#### Exercise goal:
Scan the entries below for the word "computer" and copy every line where it turns up.

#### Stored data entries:

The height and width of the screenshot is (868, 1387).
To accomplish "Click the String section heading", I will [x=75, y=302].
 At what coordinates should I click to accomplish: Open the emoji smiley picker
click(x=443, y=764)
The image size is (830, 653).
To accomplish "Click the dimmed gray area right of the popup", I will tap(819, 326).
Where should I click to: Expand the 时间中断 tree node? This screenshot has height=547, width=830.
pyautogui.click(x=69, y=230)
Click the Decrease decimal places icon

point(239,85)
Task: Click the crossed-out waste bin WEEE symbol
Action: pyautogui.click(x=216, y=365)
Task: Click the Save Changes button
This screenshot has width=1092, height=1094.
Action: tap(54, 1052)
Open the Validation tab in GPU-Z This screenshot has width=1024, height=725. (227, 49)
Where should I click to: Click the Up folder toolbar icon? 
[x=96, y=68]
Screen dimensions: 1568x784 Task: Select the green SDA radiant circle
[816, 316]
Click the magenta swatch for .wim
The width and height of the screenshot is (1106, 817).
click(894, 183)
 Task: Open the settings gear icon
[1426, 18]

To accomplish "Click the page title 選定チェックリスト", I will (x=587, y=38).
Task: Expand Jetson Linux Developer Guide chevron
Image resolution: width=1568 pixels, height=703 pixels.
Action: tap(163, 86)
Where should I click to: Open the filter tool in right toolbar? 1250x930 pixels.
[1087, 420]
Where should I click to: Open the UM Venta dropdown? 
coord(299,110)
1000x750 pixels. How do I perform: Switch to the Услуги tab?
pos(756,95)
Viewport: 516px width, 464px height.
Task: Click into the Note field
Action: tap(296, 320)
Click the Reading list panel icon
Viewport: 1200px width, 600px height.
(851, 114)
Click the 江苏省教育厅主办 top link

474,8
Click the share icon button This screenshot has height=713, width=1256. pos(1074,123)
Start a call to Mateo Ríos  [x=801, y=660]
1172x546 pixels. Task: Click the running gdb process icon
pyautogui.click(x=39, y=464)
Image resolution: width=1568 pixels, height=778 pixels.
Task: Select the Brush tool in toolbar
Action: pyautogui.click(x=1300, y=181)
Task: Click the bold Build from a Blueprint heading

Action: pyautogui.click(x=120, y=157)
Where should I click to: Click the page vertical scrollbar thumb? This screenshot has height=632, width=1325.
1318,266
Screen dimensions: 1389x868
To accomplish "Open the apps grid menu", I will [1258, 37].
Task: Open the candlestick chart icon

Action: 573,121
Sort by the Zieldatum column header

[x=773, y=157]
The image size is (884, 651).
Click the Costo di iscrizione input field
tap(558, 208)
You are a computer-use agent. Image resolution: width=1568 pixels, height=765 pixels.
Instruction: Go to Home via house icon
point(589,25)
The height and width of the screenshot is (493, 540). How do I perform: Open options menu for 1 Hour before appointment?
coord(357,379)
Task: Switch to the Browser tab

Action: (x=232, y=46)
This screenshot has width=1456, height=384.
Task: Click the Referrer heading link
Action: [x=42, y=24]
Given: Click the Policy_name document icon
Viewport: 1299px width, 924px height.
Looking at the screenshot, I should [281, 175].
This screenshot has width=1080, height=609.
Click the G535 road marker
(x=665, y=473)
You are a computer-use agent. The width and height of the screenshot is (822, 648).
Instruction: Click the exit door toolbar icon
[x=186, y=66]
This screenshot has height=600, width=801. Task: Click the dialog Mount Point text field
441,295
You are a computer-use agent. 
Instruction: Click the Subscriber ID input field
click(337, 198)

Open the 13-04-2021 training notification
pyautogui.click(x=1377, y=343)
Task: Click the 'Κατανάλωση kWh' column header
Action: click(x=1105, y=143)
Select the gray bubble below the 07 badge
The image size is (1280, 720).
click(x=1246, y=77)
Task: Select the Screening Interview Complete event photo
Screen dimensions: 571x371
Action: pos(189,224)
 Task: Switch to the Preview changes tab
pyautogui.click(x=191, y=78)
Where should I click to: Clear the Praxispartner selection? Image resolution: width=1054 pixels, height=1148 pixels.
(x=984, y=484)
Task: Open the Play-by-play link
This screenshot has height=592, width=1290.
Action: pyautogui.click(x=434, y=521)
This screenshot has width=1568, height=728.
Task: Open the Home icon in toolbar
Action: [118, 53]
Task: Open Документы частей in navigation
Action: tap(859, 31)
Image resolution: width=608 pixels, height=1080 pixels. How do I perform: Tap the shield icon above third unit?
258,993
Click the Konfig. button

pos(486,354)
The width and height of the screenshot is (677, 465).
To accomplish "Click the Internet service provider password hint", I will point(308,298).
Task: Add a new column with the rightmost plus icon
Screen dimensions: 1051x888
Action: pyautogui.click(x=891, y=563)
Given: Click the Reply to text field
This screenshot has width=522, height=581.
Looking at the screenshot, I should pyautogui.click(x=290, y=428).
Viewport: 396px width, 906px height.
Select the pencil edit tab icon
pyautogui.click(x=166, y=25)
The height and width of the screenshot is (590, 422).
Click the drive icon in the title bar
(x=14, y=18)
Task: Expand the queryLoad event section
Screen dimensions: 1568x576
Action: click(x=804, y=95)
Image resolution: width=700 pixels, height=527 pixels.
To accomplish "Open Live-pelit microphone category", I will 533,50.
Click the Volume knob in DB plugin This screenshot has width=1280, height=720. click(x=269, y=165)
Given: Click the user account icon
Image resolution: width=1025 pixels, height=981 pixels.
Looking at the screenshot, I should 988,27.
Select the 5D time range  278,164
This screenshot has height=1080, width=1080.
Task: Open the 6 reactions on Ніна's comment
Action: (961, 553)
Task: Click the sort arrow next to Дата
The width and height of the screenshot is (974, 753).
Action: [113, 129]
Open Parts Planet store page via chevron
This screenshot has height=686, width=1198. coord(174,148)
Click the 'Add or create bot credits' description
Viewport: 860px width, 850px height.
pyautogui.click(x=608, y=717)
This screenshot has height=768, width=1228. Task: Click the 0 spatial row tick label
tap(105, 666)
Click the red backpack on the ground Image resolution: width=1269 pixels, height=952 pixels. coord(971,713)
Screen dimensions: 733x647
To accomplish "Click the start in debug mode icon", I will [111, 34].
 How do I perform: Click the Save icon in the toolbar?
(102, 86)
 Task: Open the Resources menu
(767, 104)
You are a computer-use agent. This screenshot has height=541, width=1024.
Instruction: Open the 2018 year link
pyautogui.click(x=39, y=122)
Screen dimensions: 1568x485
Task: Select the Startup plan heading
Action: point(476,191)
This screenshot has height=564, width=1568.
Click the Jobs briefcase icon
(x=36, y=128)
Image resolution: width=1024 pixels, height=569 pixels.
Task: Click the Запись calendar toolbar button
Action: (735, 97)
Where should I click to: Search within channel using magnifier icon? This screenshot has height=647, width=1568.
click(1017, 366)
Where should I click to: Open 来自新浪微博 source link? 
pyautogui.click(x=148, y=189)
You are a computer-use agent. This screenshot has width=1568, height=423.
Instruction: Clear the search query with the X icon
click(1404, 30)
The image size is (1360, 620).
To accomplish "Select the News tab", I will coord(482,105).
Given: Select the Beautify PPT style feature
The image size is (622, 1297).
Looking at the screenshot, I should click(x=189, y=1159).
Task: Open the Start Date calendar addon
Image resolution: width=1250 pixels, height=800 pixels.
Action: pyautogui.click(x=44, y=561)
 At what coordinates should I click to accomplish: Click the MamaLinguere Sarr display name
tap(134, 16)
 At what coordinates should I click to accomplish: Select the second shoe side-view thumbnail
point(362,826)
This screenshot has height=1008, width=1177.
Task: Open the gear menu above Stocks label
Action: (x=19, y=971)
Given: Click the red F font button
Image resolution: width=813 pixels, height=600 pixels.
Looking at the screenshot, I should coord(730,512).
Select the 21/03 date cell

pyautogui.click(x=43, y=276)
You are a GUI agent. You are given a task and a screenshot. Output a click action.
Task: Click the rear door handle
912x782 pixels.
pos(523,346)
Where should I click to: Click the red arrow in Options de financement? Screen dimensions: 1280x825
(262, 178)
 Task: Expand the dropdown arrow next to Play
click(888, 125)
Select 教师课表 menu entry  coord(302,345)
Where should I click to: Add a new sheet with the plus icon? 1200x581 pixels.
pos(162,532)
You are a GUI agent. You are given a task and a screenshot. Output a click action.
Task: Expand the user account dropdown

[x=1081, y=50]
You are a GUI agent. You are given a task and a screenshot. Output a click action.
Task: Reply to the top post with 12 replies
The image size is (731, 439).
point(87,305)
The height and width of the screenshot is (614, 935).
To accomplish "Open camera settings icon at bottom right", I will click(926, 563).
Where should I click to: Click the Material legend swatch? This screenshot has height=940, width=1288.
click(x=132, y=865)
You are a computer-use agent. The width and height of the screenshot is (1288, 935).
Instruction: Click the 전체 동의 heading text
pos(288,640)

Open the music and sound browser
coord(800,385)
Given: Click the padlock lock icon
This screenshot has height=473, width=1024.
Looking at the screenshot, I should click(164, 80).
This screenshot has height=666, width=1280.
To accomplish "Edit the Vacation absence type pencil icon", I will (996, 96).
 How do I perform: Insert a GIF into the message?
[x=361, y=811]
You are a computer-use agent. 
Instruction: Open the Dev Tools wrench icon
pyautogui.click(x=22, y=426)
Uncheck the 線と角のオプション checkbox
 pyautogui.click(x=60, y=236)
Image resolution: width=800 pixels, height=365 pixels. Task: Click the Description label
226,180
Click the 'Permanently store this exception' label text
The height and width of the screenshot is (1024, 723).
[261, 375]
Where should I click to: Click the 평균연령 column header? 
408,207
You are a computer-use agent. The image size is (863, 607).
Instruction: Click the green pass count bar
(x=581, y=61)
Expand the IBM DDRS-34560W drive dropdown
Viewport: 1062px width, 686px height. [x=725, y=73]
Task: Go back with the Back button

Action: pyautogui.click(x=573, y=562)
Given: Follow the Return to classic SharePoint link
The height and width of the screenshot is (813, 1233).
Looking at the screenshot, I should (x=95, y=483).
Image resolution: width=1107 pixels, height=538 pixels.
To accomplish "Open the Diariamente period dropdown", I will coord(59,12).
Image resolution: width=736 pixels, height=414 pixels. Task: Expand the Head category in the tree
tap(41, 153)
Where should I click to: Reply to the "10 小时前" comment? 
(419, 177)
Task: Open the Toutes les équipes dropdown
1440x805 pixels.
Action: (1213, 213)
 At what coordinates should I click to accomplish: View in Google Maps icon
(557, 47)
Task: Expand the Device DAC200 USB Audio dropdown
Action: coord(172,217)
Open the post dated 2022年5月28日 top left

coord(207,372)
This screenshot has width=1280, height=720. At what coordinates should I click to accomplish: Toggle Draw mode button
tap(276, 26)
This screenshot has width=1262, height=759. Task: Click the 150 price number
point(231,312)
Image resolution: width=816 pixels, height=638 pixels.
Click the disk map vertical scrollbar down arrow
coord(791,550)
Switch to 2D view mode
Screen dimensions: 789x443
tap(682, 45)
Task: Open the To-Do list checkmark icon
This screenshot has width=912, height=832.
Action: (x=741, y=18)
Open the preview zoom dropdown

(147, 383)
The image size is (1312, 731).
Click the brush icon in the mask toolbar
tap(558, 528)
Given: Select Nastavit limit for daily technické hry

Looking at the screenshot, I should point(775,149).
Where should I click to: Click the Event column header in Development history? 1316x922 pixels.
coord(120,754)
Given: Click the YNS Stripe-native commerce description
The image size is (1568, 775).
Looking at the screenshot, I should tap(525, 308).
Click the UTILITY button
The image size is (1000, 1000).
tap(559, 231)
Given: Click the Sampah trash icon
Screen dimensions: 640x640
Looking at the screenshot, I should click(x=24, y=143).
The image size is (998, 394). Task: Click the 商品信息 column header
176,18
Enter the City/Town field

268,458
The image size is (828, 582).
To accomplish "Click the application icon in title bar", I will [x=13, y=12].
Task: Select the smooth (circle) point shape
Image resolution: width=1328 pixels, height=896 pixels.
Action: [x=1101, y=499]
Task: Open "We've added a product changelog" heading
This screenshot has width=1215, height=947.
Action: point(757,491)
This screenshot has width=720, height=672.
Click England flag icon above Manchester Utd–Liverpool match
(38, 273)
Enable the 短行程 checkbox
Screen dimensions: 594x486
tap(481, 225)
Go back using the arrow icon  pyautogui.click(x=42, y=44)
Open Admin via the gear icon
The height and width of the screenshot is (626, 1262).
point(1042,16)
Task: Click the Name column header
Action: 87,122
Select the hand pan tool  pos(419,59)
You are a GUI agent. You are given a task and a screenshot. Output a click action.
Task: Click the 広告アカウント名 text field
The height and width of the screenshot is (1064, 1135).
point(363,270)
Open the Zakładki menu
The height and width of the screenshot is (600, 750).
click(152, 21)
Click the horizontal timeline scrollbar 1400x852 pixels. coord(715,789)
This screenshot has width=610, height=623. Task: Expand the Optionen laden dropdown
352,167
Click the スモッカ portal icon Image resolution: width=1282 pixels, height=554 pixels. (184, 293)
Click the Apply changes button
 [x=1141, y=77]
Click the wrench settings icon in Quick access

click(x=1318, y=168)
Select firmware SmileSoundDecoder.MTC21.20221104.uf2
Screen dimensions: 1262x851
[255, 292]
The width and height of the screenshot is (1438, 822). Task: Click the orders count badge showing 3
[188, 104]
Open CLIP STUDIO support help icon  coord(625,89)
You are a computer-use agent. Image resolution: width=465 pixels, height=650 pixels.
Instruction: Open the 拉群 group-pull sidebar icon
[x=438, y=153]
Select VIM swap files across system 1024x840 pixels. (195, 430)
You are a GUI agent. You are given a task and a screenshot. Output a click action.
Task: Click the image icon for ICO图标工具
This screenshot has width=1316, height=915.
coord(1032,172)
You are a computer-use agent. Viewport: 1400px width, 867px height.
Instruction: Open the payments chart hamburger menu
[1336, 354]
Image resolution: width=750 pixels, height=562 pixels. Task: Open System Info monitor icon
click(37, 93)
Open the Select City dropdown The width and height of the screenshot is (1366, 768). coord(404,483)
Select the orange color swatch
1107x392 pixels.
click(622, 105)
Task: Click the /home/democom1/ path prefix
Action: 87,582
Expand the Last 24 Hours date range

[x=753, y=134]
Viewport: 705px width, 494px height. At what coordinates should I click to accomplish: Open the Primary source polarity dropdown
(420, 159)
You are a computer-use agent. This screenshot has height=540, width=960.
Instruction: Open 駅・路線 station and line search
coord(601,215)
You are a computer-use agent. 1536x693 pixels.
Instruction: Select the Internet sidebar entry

#### Written answer:
You are a computer-use agent. Image resolution: width=1568 pixels, height=765 pixels.
You are a computer-use agent. The width and height of the screenshot is (822, 648).
You are a computer-use agent. 
You are a computer-use agent. This screenshot has height=541, width=1024.
You are a computer-use agent. This screenshot has width=1568, height=423.
You are a computer-use agent. The width and height of the screenshot is (1288, 935).
You are a computer-use agent. 
You are a computer-use agent. The image size is (863, 607).
You are a computer-use agent. Image resolution: width=465 pixels, height=650 pixels.
You are a computer-use agent. Viewport: 1400px width, 867px height.
You are a computer-use agent. This screenshot has height=540, width=960.
You are a computer-use agent. 1536x693 pixels.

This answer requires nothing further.